Macri y sus conservadores no lograron ir mucho más allá de alguna pretendida sofisticación del “antiperonismo” en la que es fácil saber qué odian como complicado entender qué aman. Cristina, de alguna manera, comprendió su obligación de reducir el peso de la izquierda bullanguera y volver al espacio de la política; al achicarse el fanatismo, hubo gestos de acercamiento entre las partes. Igualmente, todavía no sabemos si alcanza. Lo que sí queda claro es que Macri duraba el tiempo en que nos financiaban con deuda la demencia, intentando asustar con Venezuela y sacando más votos por miedo a Cristina que por logros propios. El gobierno crece sin poder imponerse todavía a la angustia de una sociedad que se percibe a sí misma sin futuro y en la que parece imperar una exagerada vigencia de la desesperanza.
Ni Cristina ni Macri son propuestas que superen la duda, no pasan de tablas de salvación en un mar donde la mayoría de los náufragos no tiene siquiera a qué agarrarse. El gobierno demuestra seriedad en lo importante, en lo económico, hasta el punto de que a veces genera un riesgo país mucho menor que el de Macri.

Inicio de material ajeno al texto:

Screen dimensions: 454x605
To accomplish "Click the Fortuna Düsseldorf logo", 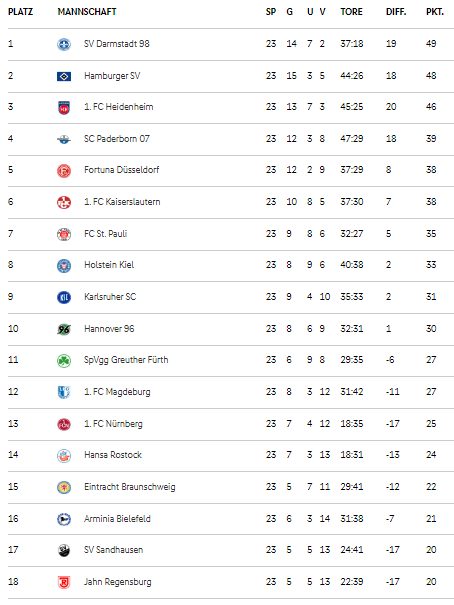I will coord(64,170).
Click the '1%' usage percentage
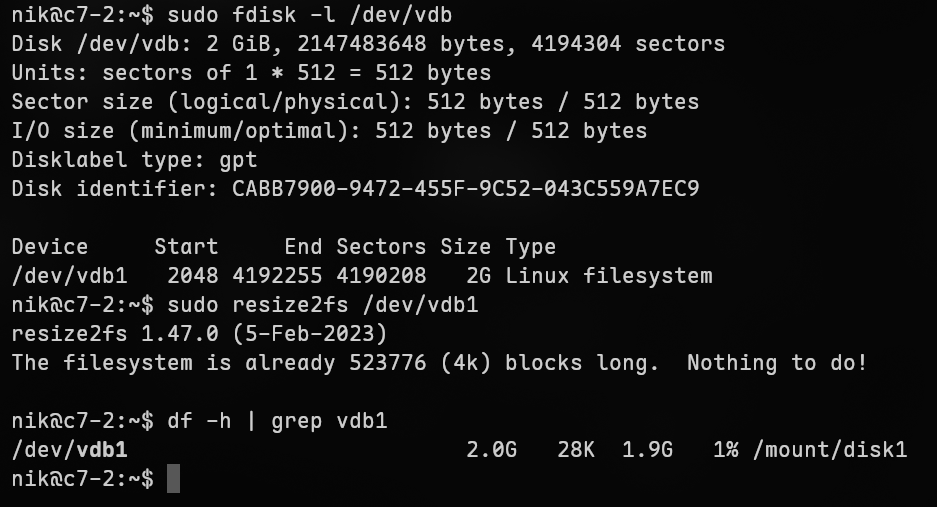Screen dimensions: 937x507 725,450
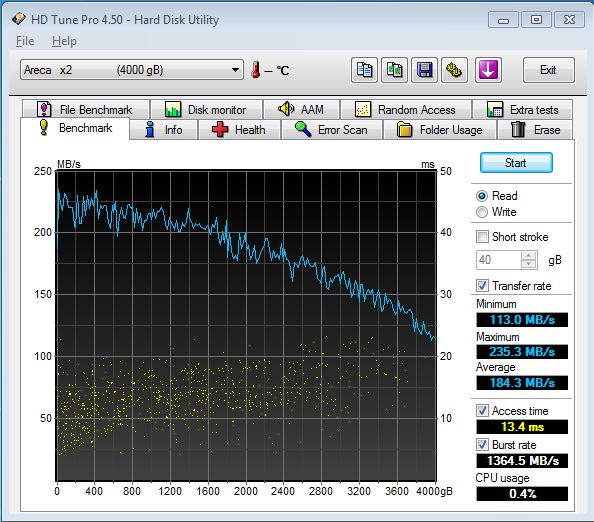
Task: Click the purple download arrow icon
Action: click(x=488, y=70)
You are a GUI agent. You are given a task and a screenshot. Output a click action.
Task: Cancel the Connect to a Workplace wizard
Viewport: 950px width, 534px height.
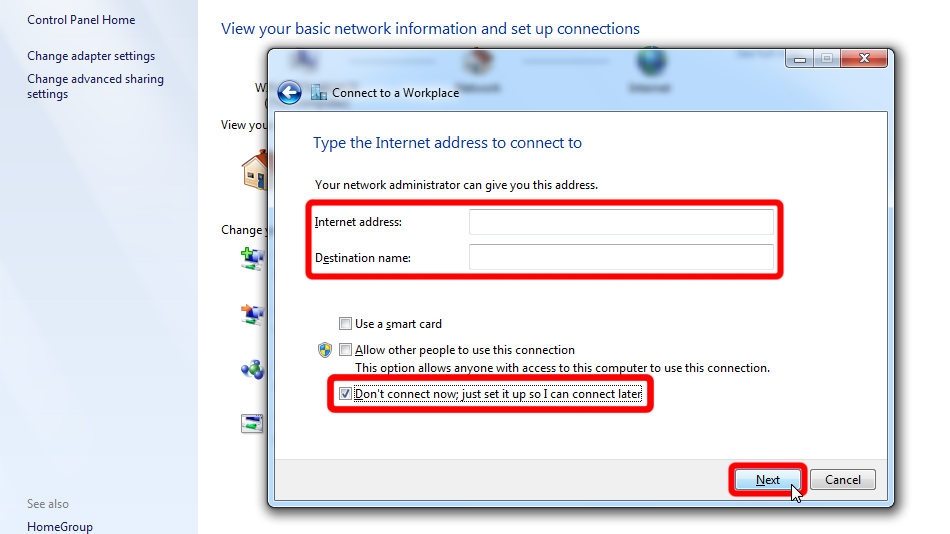coord(842,480)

Fue absurdo reiterar hasta el hartazgo que debíamos “ubicarnos en el mundo” cuando ni siquiera obtuvieron éxitos de su obsecuencia respecto de los organismos internacionales. Lograron préstamos para expatriar ganancias de sus negociados como intermediarios; ahora viene el tiempo de pagar y resulta paradójico y complicado de entender que de esa dura tarea deba hacerse cargo “el populismo”.
El Gobierno es sin duda superior a los derrotados en las urnas. Los miedos de Venezuela quedaron muy lejos y tan carentes de sentido como los supuestos logros de Macri. Se advierte una fuerte capacidad de autocrítica que lo lleva, al menos, a revisar caminos cuyo único destino era el fracaso. En lo esencial ese es su comportamiento; luego vienen algunas designaciones folclóricas de funcionarios que utilizan al Estado como medio de vida olvidando su función esencial al servicio de los ciudadanos, sin hacerse cargo de que habitan una democracia entre dos fracasos. Democracia en la que hace tiempo no discutimos cuál es el más exitoso sino tan solo quién fue el menos dañino. El oficialismo todavía no entendió que hay personajes que ya dejaron de tener algo por decir y que las obligaciones y lealtades de sector terminan siendo atroces cuando se convierten en reparto de cargos y prebendas, de nombramientos y “cajas”. Sin embargo, el Presidente va encontrando lentamente un rumbo a transitar mientras que los conflictos tan promocionados por sus enemigos no revisten, por ahora, la gravedad anunciada. La oposición sigue aturdida, entre un grupo de fanáticos que niega la derrota y algunos, con historia y experiencia política, que intentan ocupar un espacio racional. Los apolíticos dejaron una deuda compleja, desmesurada en millones de dólares, complicada por la falta de diálogo. Cristina en su dureza y sectarismo había cedido el poder a Macri, quien duplicó la apuesta a la grieta y terminó en una dura y definitiva derrota.
El Gobierno debe continuar buscando su rumbo en el andar, y la oposición, asumir la responsabilidad de su derrota. Ambos necesitan definir su destino porque la política exige salir de sus dos variantes de la decadencia para retornar al crecimiento. Ambos deben entenderlo, es una obligación de la política si se pretende la recuperación de nuestro país como nación.